(Data excerpts)
- - -

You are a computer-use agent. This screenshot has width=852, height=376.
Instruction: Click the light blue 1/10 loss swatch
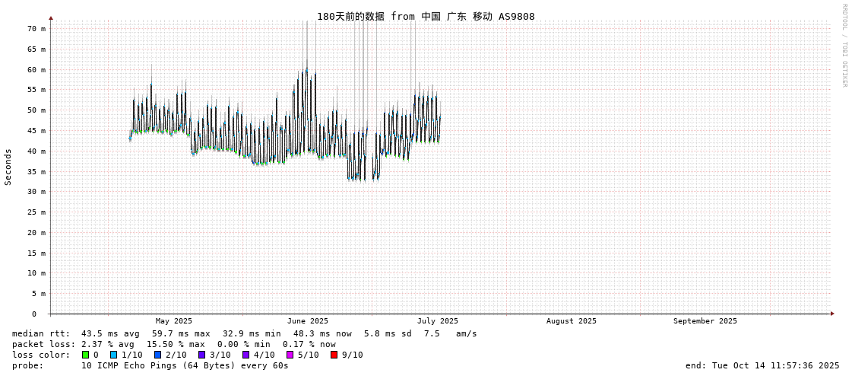tap(113, 355)
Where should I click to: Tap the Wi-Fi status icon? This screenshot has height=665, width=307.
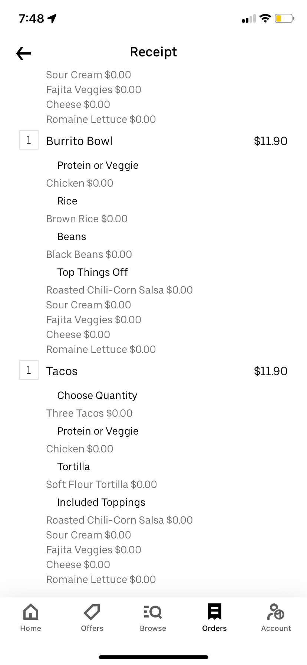265,18
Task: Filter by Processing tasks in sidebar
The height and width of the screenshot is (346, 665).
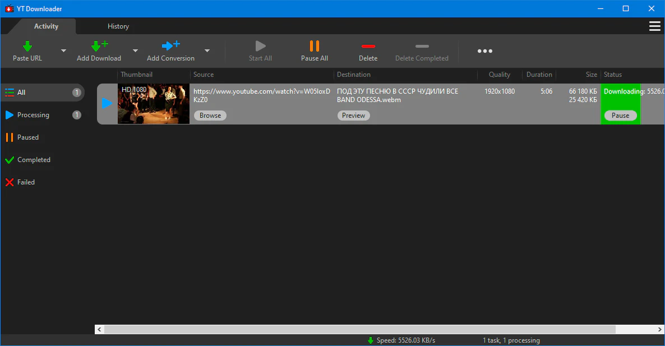Action: [x=33, y=115]
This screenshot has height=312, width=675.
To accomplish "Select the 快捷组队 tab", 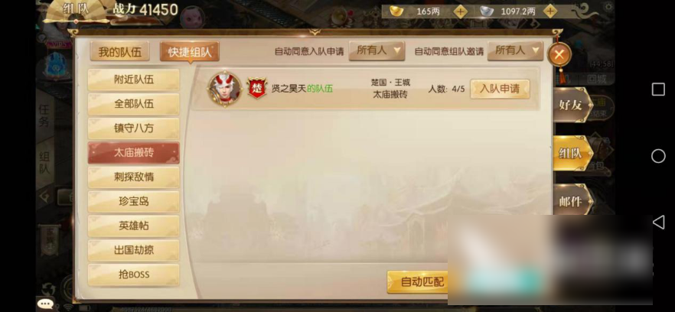I will click(x=190, y=52).
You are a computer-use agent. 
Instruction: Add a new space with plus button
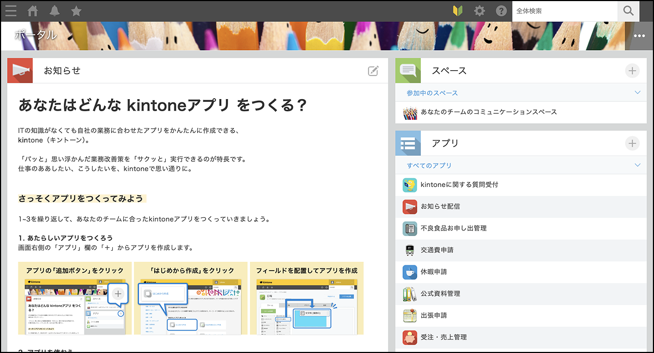point(632,70)
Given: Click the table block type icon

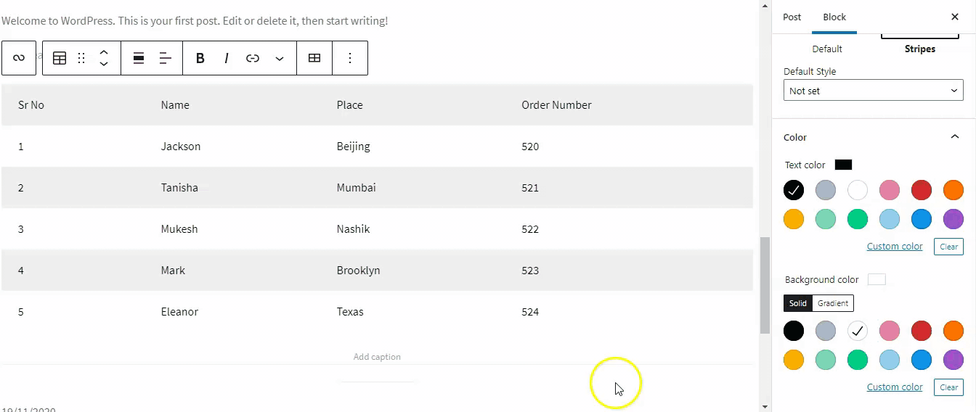Looking at the screenshot, I should pos(60,58).
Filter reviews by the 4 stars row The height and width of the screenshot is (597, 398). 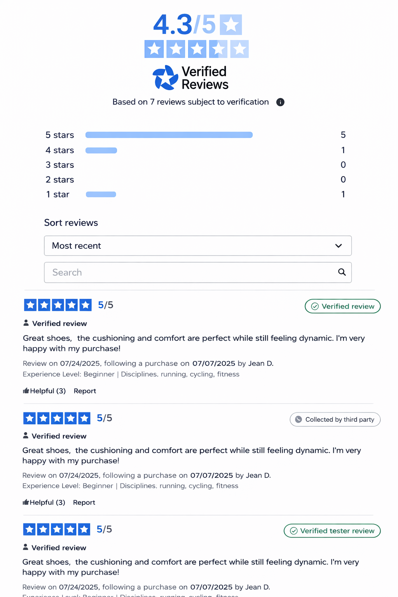click(101, 150)
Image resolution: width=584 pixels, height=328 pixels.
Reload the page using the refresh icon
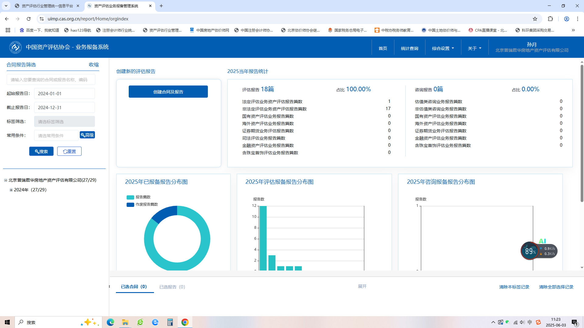tap(29, 19)
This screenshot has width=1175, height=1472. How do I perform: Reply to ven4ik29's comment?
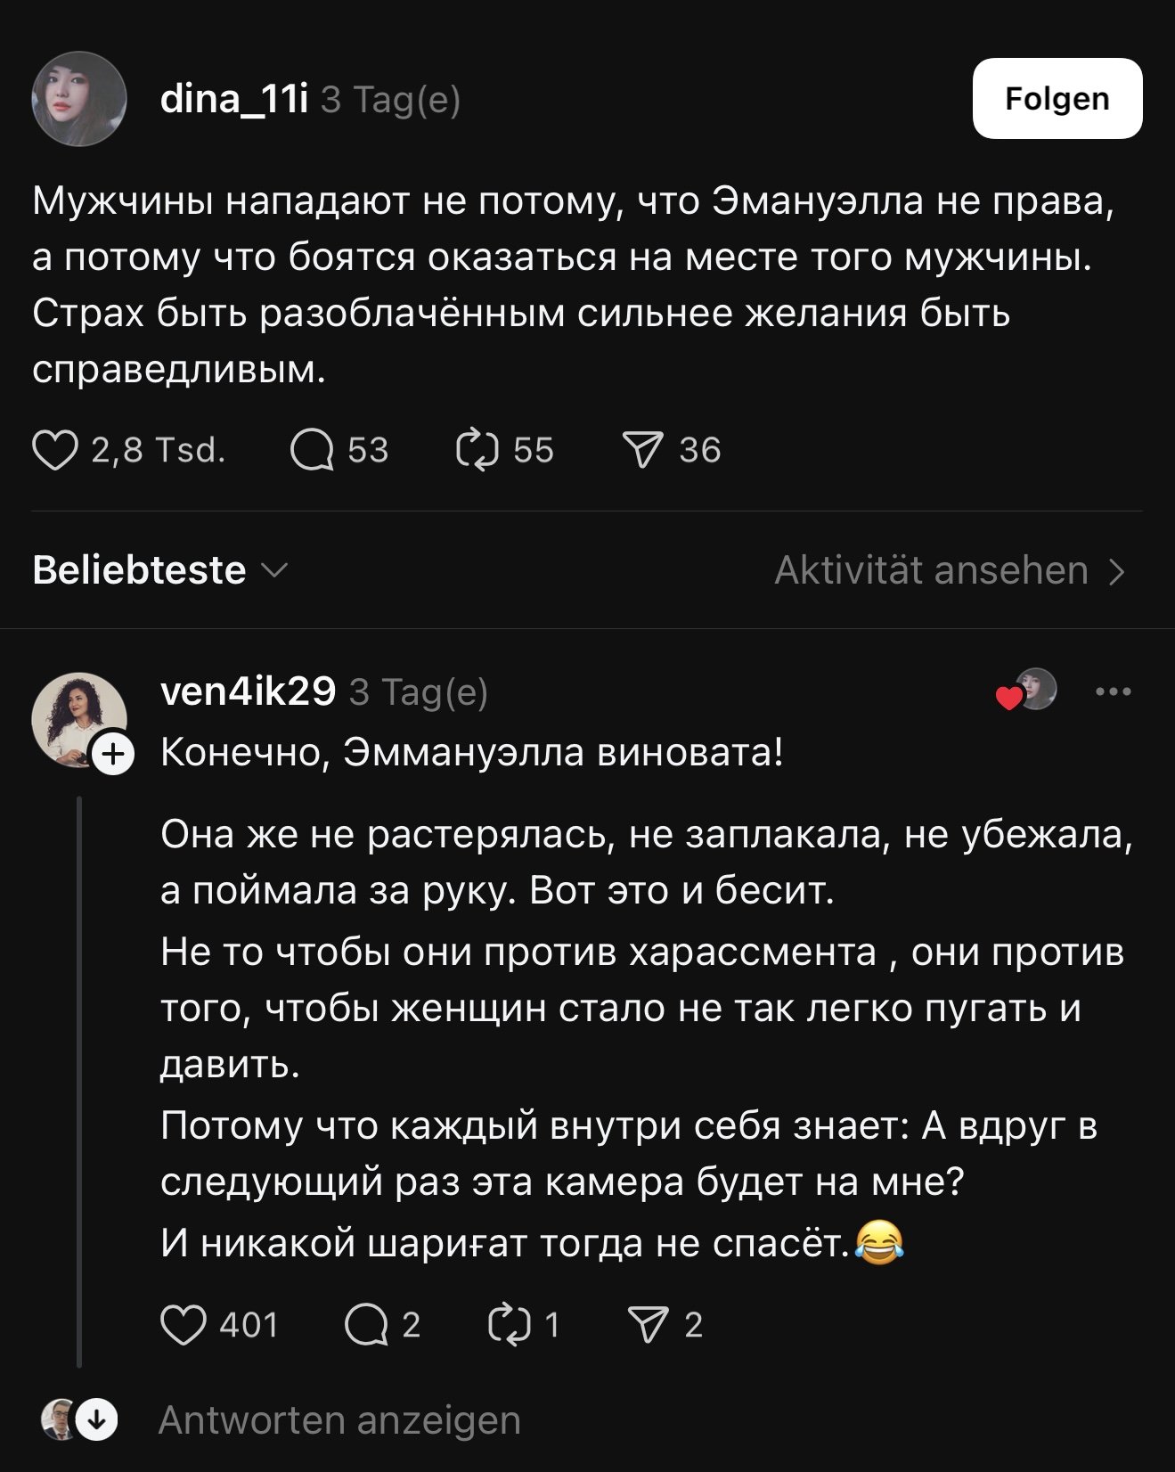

- - -

**WHAT THIS TASK INVOLVES:**
An exact restatement of the lines from the one holding "Reload the page using the refresh icon" through the end of the entries, both ends included, is the whole answer. Pictures stay out.

**EXPECTED ANSWER:**
Reload the page using the refresh icon
tap(29, 19)
This screenshot has width=1175, height=1472. How do I perform: Reply to ven4ik29's comment?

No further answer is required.